The resulting fits are shown in Figure 3, along with the R 2 value providing the best fit and the proportion of variance (r 2) explained by the fit. In general, the fits were very good, explaining 94% of the variability in the data on average. The average R 2 value was 1.701 (N = 5, estimated SEM = 0.2874, 95% CI = 0.962 to 2.44). Therefore, size scaling eliminates most scotoma-dependent variability from the data. Of course, scotoma radius (R) is a stand-in for eccentricity because the radius of the scotoma determines the eccentricity of the non-occluded part of the stimulus. It is interesting to note that Gurnsey et al. (2006) found E 2 = 1.52 (N = 6, estimated SEM = 0.53, 95% CI = 0.79 to 2.25) eliminated most eccentricity-dependent variability in a similar shape-from-texture task. Therefore, whether eccentricity is controlled by a simulated scotoma or by fixating away from the stimulus, very similar effects of eccentricity are seen. 
Figure 3
 
For the data in Figures 2A2F, the data for all scotoma radii have been collapsed on to a single Gaussian integral by dividing actual stimulus size by F s = 1 + R/R 2. The R 2 determined for each participant and the proportion of variability (r 2) explained by the fit are shown in each panel.
Figure 3
 
For the data in Figures 2A2F, the data for all scotoma radii have been collapsed on to a single Gaussian integral by dividing actual stimulus size by F s = 1 + R/R 2. The R 2 determined for each participant and the proportion of variability (r 2) explained by the fit are shown in each panel.
Eye movement data
Although binocular data were recorded, only the right eye data were used for the purpose of this paper. Blink periods were identified using the SR Research heuristic filtering algorithm (Stampe, 1993), and the data removed. An additional 200 ms before and after each blink event were also removed to eliminate the initial and final parts of the blink, during which the pupil is partially occluded. In addition to using the SR Research algorithm, we removed portions of the data corresponding to very fast decreases and increases in pupil area (20 units per sample), plus the 200 ms before and after. Others have identified such periods as the consequences of partial blinks that do not fully occlude the pupil and are not detected by the SR Research algorithm (Martinez-Conde, 2006; Martinez-Conde, Macknik, Troncoso, & Dyar, 2006). After blink and partial-blink data cleanup, the remaining eye movement data were analyzed to detect saccades and fixations using the SR Research saccade detection algorithm: saccades were identified by changes in eye position in excess of 0.1°, with a minimum velocity of 30° s−1 maintained for at least 4 ms. Fixations were defined as a period of no movement for a minimum duration of 20 ms. The initial fixation in each trial was defined as the fixation following the stimulus onset; thus the fixation from the pretrial drift correction was not included in the analysis. Once fixations and saccades were defined, the following eye movement statistics were calculated: number of fixations per trial, average fixation duration, and average amplitude of saccade. Maps of the fixation position and frequency at each stimulus and eccentricity size were produced using the SR Research data viewer. 

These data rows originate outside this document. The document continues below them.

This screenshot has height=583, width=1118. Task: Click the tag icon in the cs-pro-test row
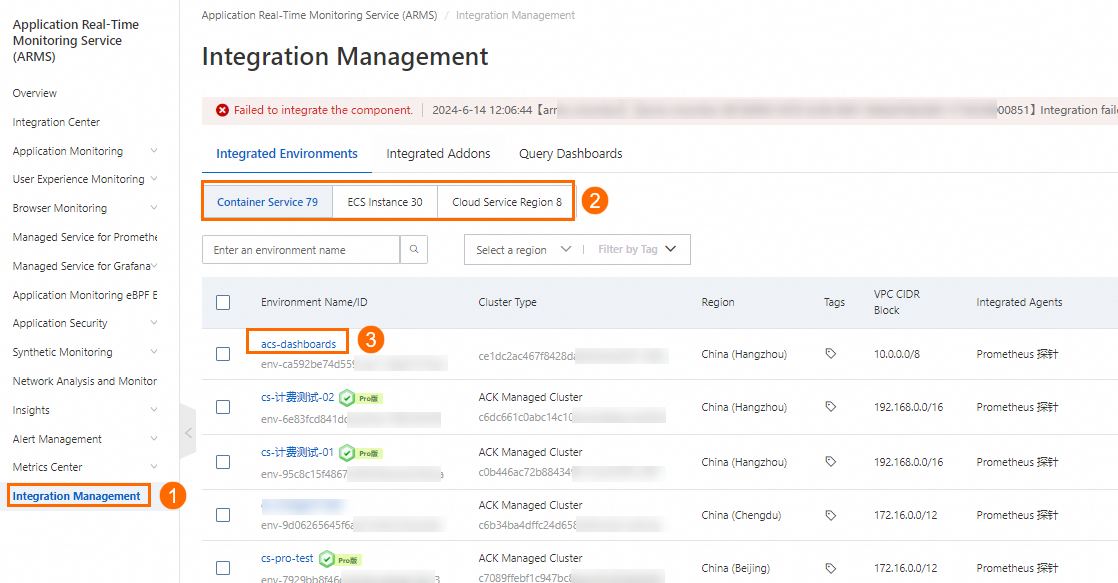[834, 567]
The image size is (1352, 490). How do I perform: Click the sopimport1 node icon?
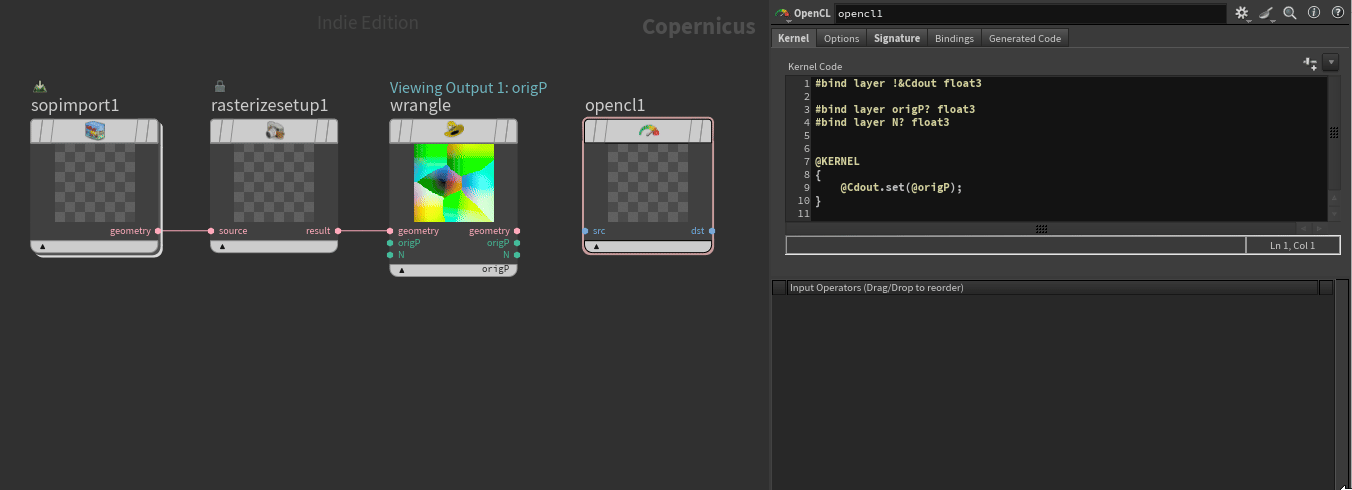95,131
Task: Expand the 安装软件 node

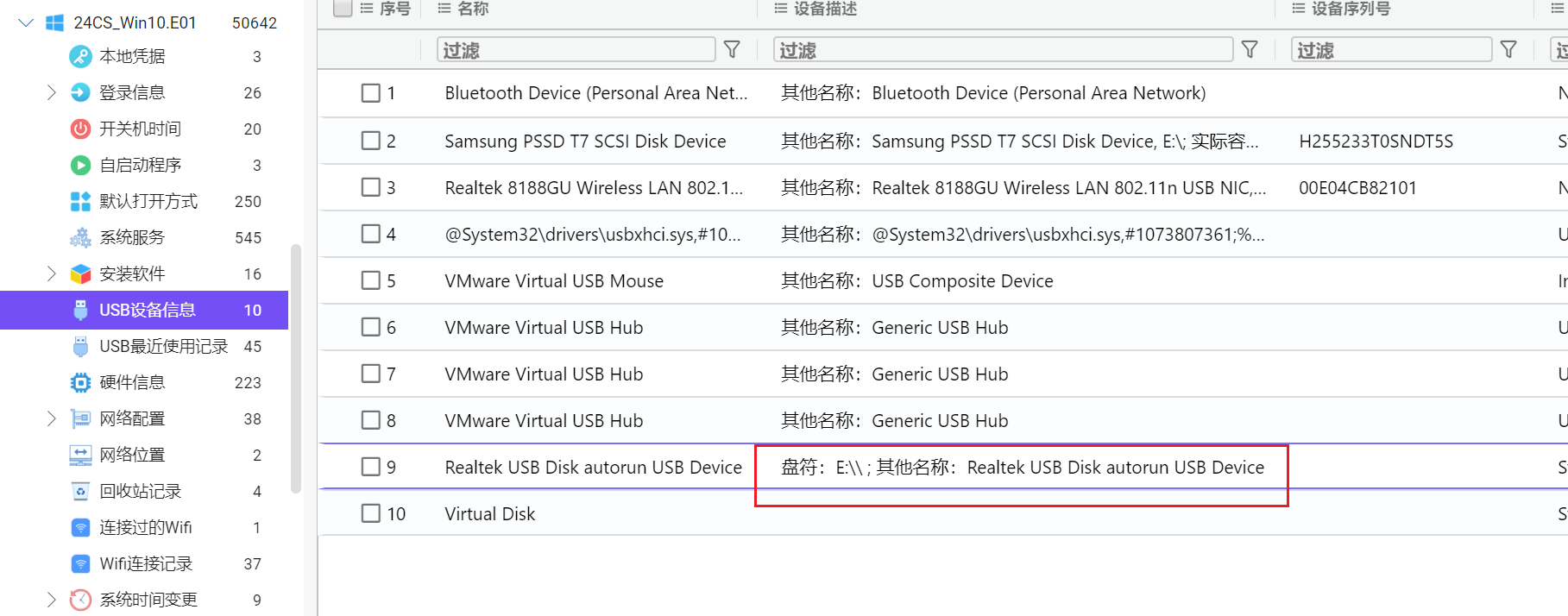Action: pos(51,273)
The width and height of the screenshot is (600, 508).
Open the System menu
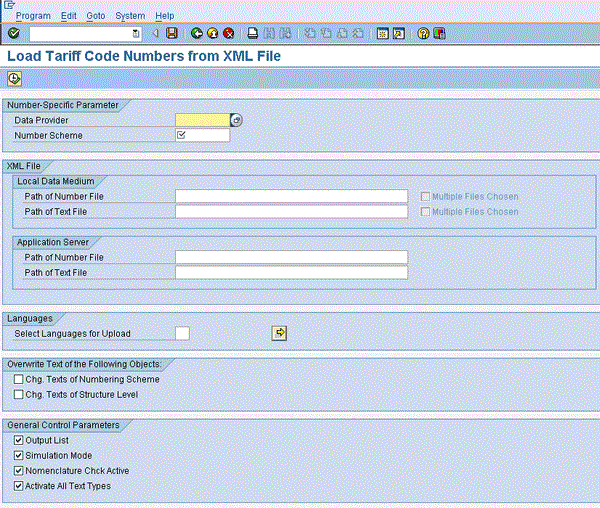pos(130,16)
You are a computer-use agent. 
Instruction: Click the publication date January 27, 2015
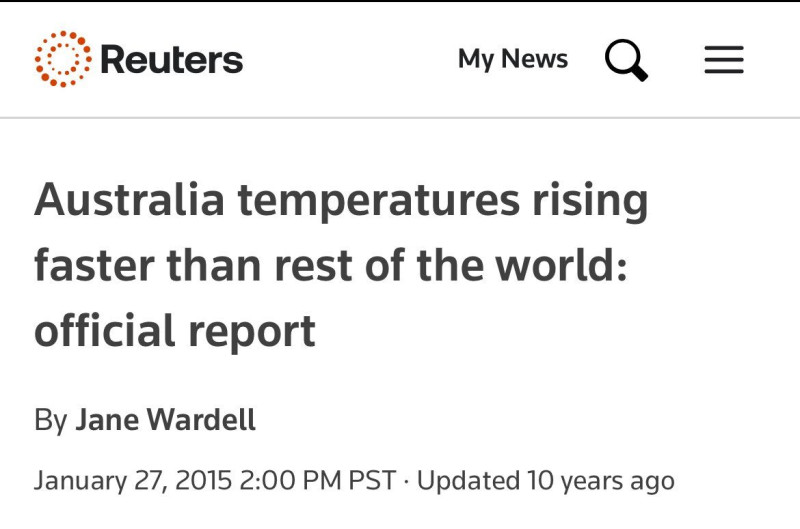(133, 481)
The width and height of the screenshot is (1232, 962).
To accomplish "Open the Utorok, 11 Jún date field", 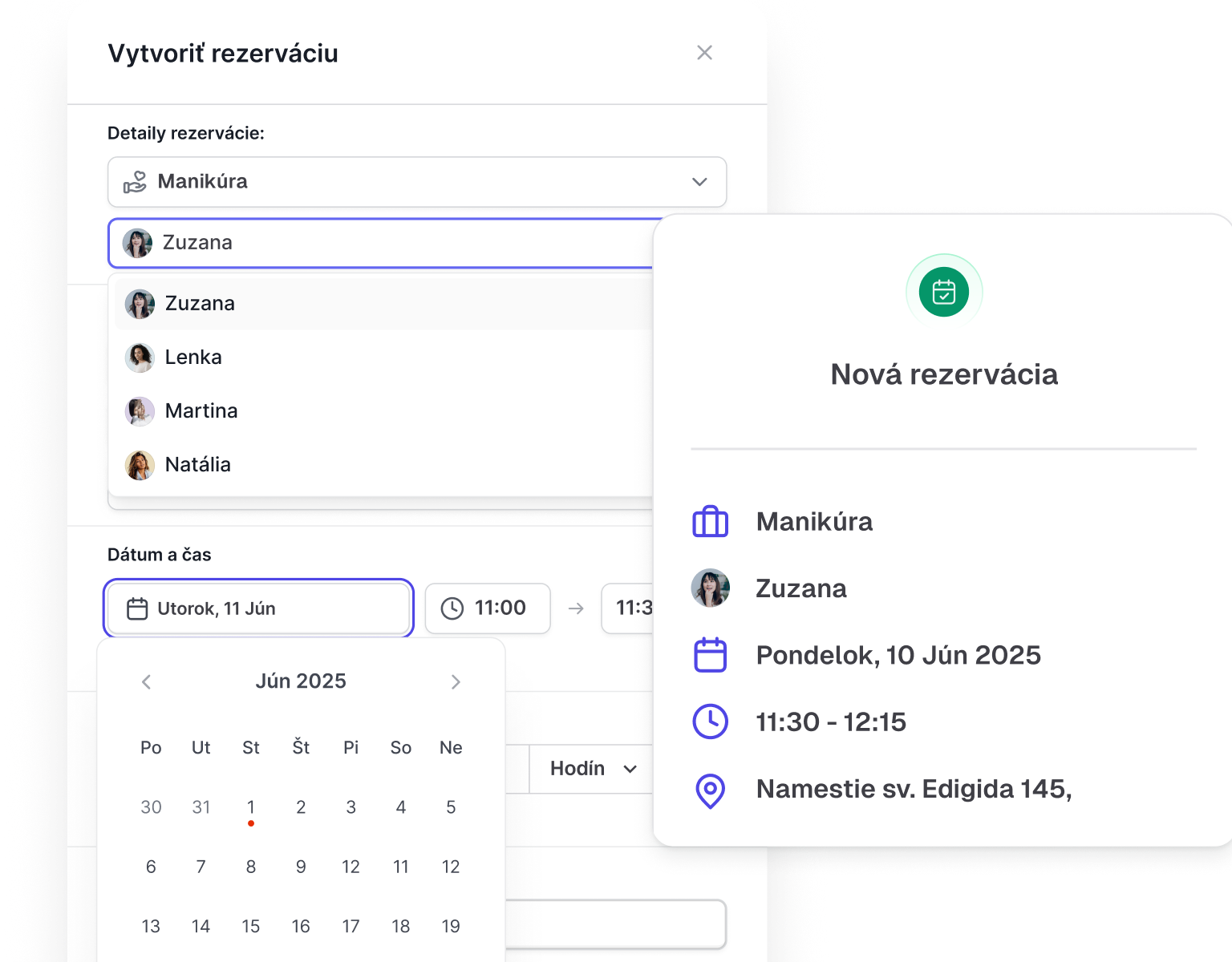I will [x=258, y=609].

Figure 4 presents the results for the three eye movement measures that we investigated: the first row shows the number of fixations, the second row shows fixation duration, and the third row shows saccade amplitude. In all cases, the x-axis represents stimulus size. Moving from left to right shows results for different scotoma radii (i.e., 0 to 8°; see insets in the top row). Within each panel, the average value of the dependent variable is plotted as a function of stimulus size for the condition with 0 features (i.e., no hills or valleys; blue dots), 1 feature (green dots), 2 features (red dots), 3 features (cyan dots), and the average value over all 27 stimuli (yellow dots). 
Figure 4
 
Eye movement behavior while performing the task, averaged over the five participants. The top row shows the number of fixations as a function of stimulus size (conveyed on the x-axis); the different colored dots show the number of features, as shown in the legend in the bottom left panel. The middle row shows the average fixation duration. The bottom row shows the average amplitude (length) of saccades. Each column represents the scotoma radii from 0 to 8 degrees, as indicated by insets in the top left of the first row.
Figure 4
 
Eye movement behavior while performing the task, averaged over the five participants. The top row shows the number of fixations as a function of stimulus size (conveyed on the x-axis); the different colored dots show the number of features, as shown in the legend in the bottom left panel. The middle row shows the average fixation duration. The bottom row shows the average amplitude (length) of saccades. Each column represents the scotoma radii from 0 to 8 degrees, as indicated by insets in the top left of the first row.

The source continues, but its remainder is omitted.